The apparent wonder drug is canakinumab, a Novartis-developed pharmaceutical that targets inflammation. And if BWH’s studies are any indication, this won’t be the last you hear of it.

The results are the culmination of 25 years of research led by Paul Ridker, the director of the Center for Cardiovascular Disease Prevention at BWH. Working off the observation that half of heart attack patients do not have high cholesterol—even though cholesterol is the focus of most heart attack interventions—Ridker launched the Canakinumab Anti-Inflammatory Thrombosis Outcomes Study (CANTOS). The trial, which was sponsored by Novartis, sought to determine whether reducing inflammation, rather than targeting cholesterol, could ward off future heart problems in patients who had already suffered a heart attack.

The hypothesis was a revolutionary one, as anti-inflammatories have never been used in this way. It also appears to have been a correct one, according to a study published Sunday in the New England Journal of MedicineIn it, Ridker reports that lowering levels of inflammation may reduce a patient’s risk of recurrent cardiac events by an average 15 percent, and as much as 30 percent. The drug also significantly lessened the need for procedures such as bypass surgery and angioplasty, though it did increase the risk of fatal infections in roughly one out of 1,000 patients.

Researchers gave 10,000 heart attack patients with high levels of inflammatory markers either 50-, 150-, or 300-milligram doses of canakinumab every three months, in addition to a standard course of cholesterol-lowering statins. (A control group got a placebo instead of the anti-inflammatory.) After four years of follow-up, researchers noticed marked improvements, above and beyond those attributable to statins, in the 150- and 300-milligram populations. Though it’s early days, this suggests that inflammation-based treatments may be more successful than statins for certain patients.

“This has far-reaching implications. It tells us that by leveraging an entirely new way to treat patients—targeting inflammation—we may be able to significantly improve outcomes for certain very high-risk populations,” Ridker says in a statement.

That, alone, would have been an exciting finding. But Ridker also found a happy side effect of canakinumab.

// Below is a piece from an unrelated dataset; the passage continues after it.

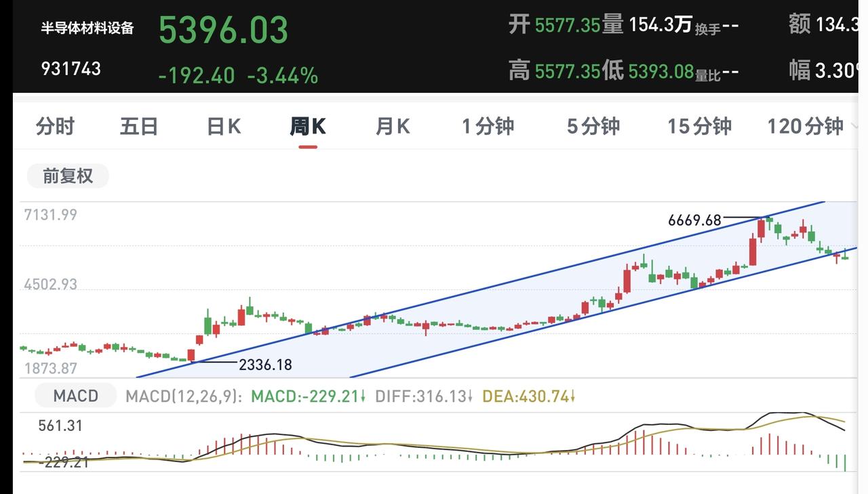Screen dimensions: 868x494
Task: Select the 五日 chart tab
Action: (139, 127)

In a separate study published in the Lancet, Ridker writes that CANTOS patients taking canakinumab saw a marked reduction in lung cancer mortality as well as cardiovascular disease. What’s more, none of the 10,000 CANTOS patients had cancer at study outset, meaning the drug actually appears to slow the progression and invasiveness of cancer in a notoriously high-risk population.

“My primary interest is in heart disease, but my colleagues and I were aware of experimental research indicating a connection between cancer and inflammation, and we recognized that our cardiovascular clinical trial could be the perfect place to explore this link,” Ridker says in a statement. “The data are exciting because they point to the possibility of slowing the progression of certain cancers.”

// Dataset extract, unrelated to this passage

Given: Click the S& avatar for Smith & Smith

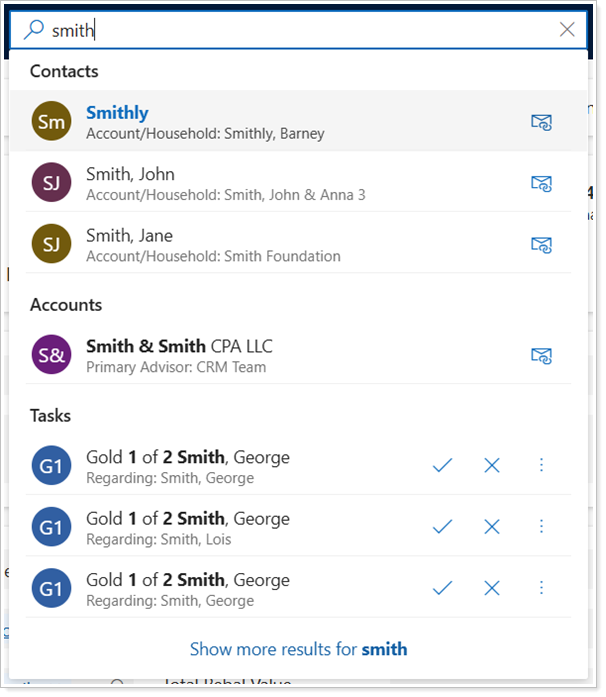Looking at the screenshot, I should coord(51,355).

While Ridker cautions that the study was exploratory and must be replicated by further research, the results are staggering. Compared to those on the placebo, patients on the highest dose of canakinumab saw total cancer deaths cut in half, and lung cancer deaths cut by a quarter.

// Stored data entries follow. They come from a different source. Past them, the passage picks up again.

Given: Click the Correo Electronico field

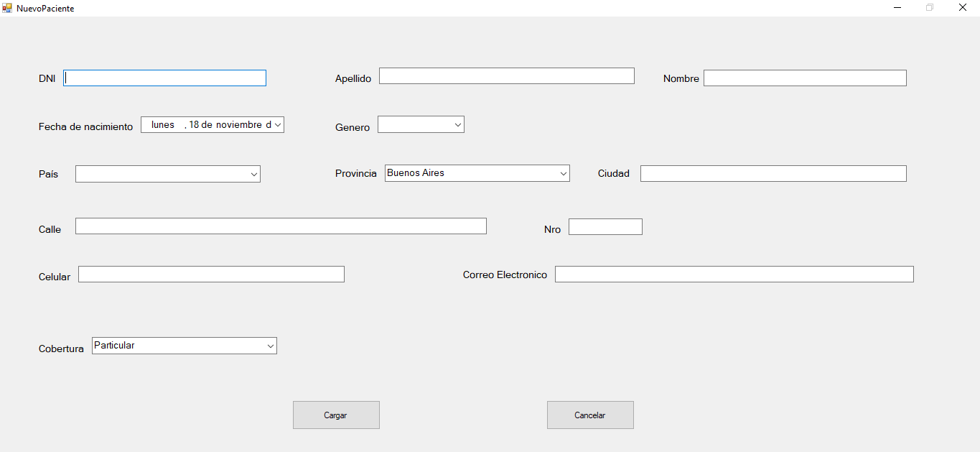Looking at the screenshot, I should click(734, 274).
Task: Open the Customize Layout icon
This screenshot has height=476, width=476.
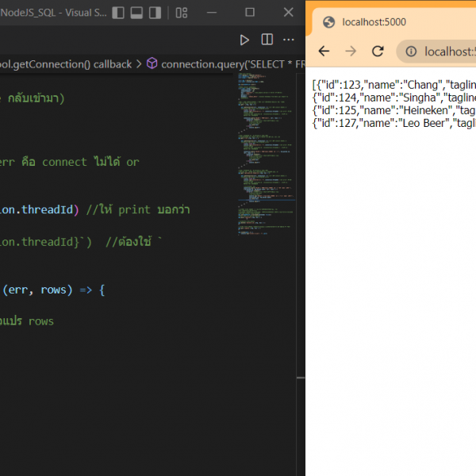Action: click(x=182, y=13)
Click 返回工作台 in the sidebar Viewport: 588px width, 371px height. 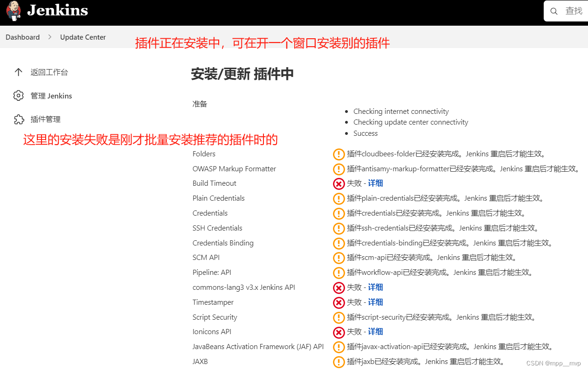(x=49, y=72)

Ridker still has quite a bit of work ahead of him. He’ll continue studying inflammation and cardiovascular disease, looking at other potential drugs and treatments—a must, since it’s unclear whether canakinumab could ever be an affordable option for patients. Laurie Glimcher, president and CEO of Dana-Farber Cancer Institute, also says in a statement that her researchers will partner with Ridker and his team to continue evaluating anti-inflammatory treatments for lung cancer.

“In my lifetime, I’ve gotten to see three broad eras of preventative cardiology,” Ridker says in the statement. “In the first, we recognized the importance of diet, exercise and smoking cessation. In the second, we saw the tremendous value of lipid-lowering drugs such as statins. Now, we’re cracking the door open on the third era. This is very exciting.”